(Records from a data source)
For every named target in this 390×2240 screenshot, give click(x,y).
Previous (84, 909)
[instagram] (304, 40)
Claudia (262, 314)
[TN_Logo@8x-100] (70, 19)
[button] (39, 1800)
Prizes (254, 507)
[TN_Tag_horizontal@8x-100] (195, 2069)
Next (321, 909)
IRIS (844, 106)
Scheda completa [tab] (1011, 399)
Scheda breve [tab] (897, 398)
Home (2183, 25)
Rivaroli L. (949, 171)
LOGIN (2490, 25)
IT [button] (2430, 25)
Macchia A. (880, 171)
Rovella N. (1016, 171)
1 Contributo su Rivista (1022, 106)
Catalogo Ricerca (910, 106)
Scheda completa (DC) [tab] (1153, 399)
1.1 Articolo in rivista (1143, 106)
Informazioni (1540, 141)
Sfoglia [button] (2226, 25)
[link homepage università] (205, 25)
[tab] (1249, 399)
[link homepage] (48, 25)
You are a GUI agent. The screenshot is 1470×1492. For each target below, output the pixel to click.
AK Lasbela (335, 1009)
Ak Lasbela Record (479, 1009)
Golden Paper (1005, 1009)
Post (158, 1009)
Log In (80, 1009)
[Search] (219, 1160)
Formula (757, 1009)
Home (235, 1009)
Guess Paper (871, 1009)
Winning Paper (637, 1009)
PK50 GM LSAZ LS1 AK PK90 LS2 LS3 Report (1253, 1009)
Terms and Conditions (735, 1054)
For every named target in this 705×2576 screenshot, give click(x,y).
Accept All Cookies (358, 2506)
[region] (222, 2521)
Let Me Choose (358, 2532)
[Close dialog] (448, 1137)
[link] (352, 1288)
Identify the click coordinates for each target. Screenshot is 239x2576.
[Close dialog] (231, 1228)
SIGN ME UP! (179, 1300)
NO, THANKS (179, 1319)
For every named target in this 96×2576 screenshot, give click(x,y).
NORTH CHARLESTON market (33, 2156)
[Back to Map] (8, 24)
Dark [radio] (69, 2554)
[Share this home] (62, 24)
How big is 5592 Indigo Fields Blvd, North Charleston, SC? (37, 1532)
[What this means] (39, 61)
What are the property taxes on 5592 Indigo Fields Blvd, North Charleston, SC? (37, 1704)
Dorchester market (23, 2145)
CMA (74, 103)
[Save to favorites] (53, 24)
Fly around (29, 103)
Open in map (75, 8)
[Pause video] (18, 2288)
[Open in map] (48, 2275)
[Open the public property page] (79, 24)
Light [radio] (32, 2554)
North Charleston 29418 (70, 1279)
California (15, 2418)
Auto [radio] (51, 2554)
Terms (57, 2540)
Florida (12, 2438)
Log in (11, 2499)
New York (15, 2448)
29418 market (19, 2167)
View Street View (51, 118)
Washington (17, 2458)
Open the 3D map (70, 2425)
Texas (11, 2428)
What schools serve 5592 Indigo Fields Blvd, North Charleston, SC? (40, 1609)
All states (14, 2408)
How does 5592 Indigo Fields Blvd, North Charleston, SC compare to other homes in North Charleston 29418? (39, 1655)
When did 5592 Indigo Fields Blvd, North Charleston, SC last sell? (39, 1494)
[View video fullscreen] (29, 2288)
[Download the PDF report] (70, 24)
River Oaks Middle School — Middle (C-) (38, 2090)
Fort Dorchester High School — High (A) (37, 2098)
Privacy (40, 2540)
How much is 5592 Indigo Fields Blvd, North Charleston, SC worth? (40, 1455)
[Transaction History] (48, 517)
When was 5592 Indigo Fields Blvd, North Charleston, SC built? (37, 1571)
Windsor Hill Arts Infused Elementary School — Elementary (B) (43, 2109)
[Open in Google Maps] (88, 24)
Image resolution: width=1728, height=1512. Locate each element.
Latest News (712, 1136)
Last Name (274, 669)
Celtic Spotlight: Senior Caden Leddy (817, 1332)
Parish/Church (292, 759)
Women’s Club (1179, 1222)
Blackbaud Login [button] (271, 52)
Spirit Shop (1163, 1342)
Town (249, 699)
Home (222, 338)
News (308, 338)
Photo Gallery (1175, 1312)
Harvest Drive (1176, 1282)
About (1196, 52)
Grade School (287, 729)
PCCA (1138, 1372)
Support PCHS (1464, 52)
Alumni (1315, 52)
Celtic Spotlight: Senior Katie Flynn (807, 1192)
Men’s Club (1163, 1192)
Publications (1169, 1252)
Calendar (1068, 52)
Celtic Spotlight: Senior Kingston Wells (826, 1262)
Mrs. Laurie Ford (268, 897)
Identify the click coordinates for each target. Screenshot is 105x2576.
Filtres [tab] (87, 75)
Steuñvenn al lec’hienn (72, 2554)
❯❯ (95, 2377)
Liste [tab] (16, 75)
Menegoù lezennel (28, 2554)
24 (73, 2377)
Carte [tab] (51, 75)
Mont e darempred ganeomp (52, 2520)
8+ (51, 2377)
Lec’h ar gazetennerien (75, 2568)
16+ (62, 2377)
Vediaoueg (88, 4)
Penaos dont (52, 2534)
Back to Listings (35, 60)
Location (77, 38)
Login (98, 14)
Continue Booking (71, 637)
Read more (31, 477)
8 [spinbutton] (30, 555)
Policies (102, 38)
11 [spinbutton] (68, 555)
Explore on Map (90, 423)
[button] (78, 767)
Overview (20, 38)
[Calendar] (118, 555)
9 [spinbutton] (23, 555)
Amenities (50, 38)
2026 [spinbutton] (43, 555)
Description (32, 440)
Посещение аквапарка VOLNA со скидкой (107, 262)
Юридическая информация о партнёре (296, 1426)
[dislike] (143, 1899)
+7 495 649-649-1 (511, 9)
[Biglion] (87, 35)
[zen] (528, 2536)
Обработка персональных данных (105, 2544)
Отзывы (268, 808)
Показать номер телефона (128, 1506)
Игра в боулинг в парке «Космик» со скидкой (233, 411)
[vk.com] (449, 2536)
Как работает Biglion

● **Exercise directions**
An exact written copy of every entry is the required answer.

● **Result**
For every named target in this 390×2240 screenshot, give click(x,y).
Previous (84, 909)
[instagram] (304, 40)
Claudia (262, 314)
[TN_Logo@8x-100] (70, 19)
[button] (39, 1800)
Prizes (254, 507)
[TN_Tag_horizontal@8x-100] (195, 2069)
Next (321, 909)
IRIS (844, 106)
Scheda completa [tab] (1011, 399)
Scheda breve [tab] (897, 398)
Home (2183, 25)
Rivaroli L. (949, 171)
LOGIN (2490, 25)
IT [button] (2430, 25)
Macchia A. (880, 171)
Rovella N. (1016, 171)
1 Contributo su Rivista (1022, 106)
Catalogo Ricerca (910, 106)
Scheda completa (DC) [tab] (1153, 399)
1.1 Articolo in rivista (1143, 106)
Informazioni (1540, 141)
Sfoglia [button] (2226, 25)
[link homepage università] (205, 25)
[tab] (1249, 399)
[link homepage] (48, 25)
You are a GUI agent. The screenshot is 1470×1492. For each target below, output the pixel to click.
AK Lasbela (335, 1009)
Ak Lasbela Record (479, 1009)
Golden Paper (1005, 1009)
Post (158, 1009)
Log In (80, 1009)
[Search] (219, 1160)
Formula (757, 1009)
Home (235, 1009)
Guess Paper (871, 1009)
Winning Paper (637, 1009)
PK50 GM LSAZ LS1 AK PK90 LS2 LS3 Report (1253, 1009)
Terms and Conditions (735, 1054)
For every named target in this 705×2576 screenshot, give click(x,y).
Accept All Cookies (358, 2506)
[region] (222, 2521)
Let Me Choose (358, 2532)
[Close dialog] (448, 1137)
[link] (352, 1288)
Identify the click coordinates for each target. Screenshot is 239x2576.
[Close dialog] (231, 1228)
SIGN ME UP! (179, 1300)
NO, THANKS (179, 1319)
For every named target in this 96×2576 screenshot, give click(x,y).
NORTH CHARLESTON market (33, 2156)
[Back to Map] (8, 24)
Dark [radio] (69, 2554)
[Share this home] (62, 24)
How big is 5592 Indigo Fields Blvd, North Charleston, SC? (37, 1532)
[What this means] (39, 61)
What are the property taxes on 5592 Indigo Fields Blvd, North Charleston, SC? (37, 1704)
Dorchester market (23, 2145)
CMA (74, 103)
[Save to favorites] (53, 24)
Fly around (29, 103)
Open in map (75, 8)
[Pause video] (18, 2288)
[Open in map] (48, 2275)
[Open the public property page] (79, 24)
Light [radio] (32, 2554)
North Charleston 29418 (70, 1279)
California (15, 2418)
Auto [radio] (51, 2554)
Terms (57, 2540)
Florida (12, 2438)
Log in (11, 2499)
New York (15, 2448)
29418 market (19, 2167)
View Street View (51, 118)
Washington (17, 2458)
Open the 3D map (70, 2425)
Texas (11, 2428)
What schools serve 5592 Indigo Fields Blvd, North Charleston, SC? (40, 1609)
All states (14, 2408)
How does 5592 Indigo Fields Blvd, North Charleston, SC compare to other homes in North Charleston 29418? (39, 1655)
When did 5592 Indigo Fields Blvd, North Charleston, SC last sell? (39, 1494)
[View video fullscreen] (29, 2288)
[Download the PDF report] (70, 24)
River Oaks Middle School — Middle (C-) (38, 2090)
Fort Dorchester High School — High (A) (37, 2098)
Privacy (40, 2540)
How much is 5592 Indigo Fields Blvd, North Charleston, SC worth? (40, 1455)
[Transaction History] (48, 517)
When was 5592 Indigo Fields Blvd, North Charleston, SC built? (37, 1571)
Windsor Hill Arts Infused Elementary School — Elementary (B) (43, 2109)
[Open in Google Maps] (88, 24)
Image resolution: width=1728, height=1512. Locate each element.
Latest News (712, 1136)
Last Name (274, 669)
Celtic Spotlight: Senior Caden Leddy (817, 1332)
Parish/Church (292, 759)
Women’s Club (1179, 1222)
Blackbaud Login [button] (271, 52)
Spirit Shop (1163, 1342)
Town (249, 699)
Home (222, 338)
News (308, 338)
Photo Gallery (1175, 1312)
Harvest Drive (1176, 1282)
About (1196, 52)
Grade School (287, 729)
PCCA (1138, 1372)
Support PCHS (1464, 52)
Alumni (1315, 52)
Celtic Spotlight: Senior Katie Flynn (807, 1192)
Men’s Club (1163, 1192)
Publications (1169, 1252)
Calendar (1068, 52)
Celtic Spotlight: Senior Kingston Wells (826, 1262)
Mrs. Laurie Ford (268, 897)
Identify the click coordinates for each target. Screenshot is 105x2576.
Filtres [tab] (87, 75)
Steuñvenn al lec’hienn (72, 2554)
❯❯ (95, 2377)
Liste [tab] (16, 75)
Menegoù lezennel (28, 2554)
24 (73, 2377)
Carte [tab] (51, 75)
Mont e darempred ganeomp (52, 2520)
8+ (51, 2377)
Lec’h ar gazetennerien (75, 2568)
16+ (62, 2377)
Vediaoueg (88, 4)
Penaos dont (52, 2534)
Back to Listings (35, 60)
Location (77, 38)
Login (98, 14)
Continue Booking (71, 637)
Read more (31, 477)
8 [spinbutton] (30, 555)
Policies (102, 38)
11 [spinbutton] (68, 555)
Explore on Map (90, 423)
[button] (78, 767)
Overview (20, 38)
[Calendar] (118, 555)
9 [spinbutton] (23, 555)
Amenities (50, 38)
2026 [spinbutton] (43, 555)
Description (32, 440)
Посещение аквапарка VOLNA со скидкой (107, 262)
Юридическая информация о партнёре (296, 1426)
[dislike] (143, 1899)
+7 495 649-649-1 (511, 9)
[Biglion] (87, 35)
[zen] (528, 2536)
Обработка персональных данных (105, 2544)
Отзывы (268, 808)
Показать номер телефона (128, 1506)
Игра в боулинг в парке «Космик» со скидкой (233, 411)
[vk.com] (449, 2536)
Как работает Biglion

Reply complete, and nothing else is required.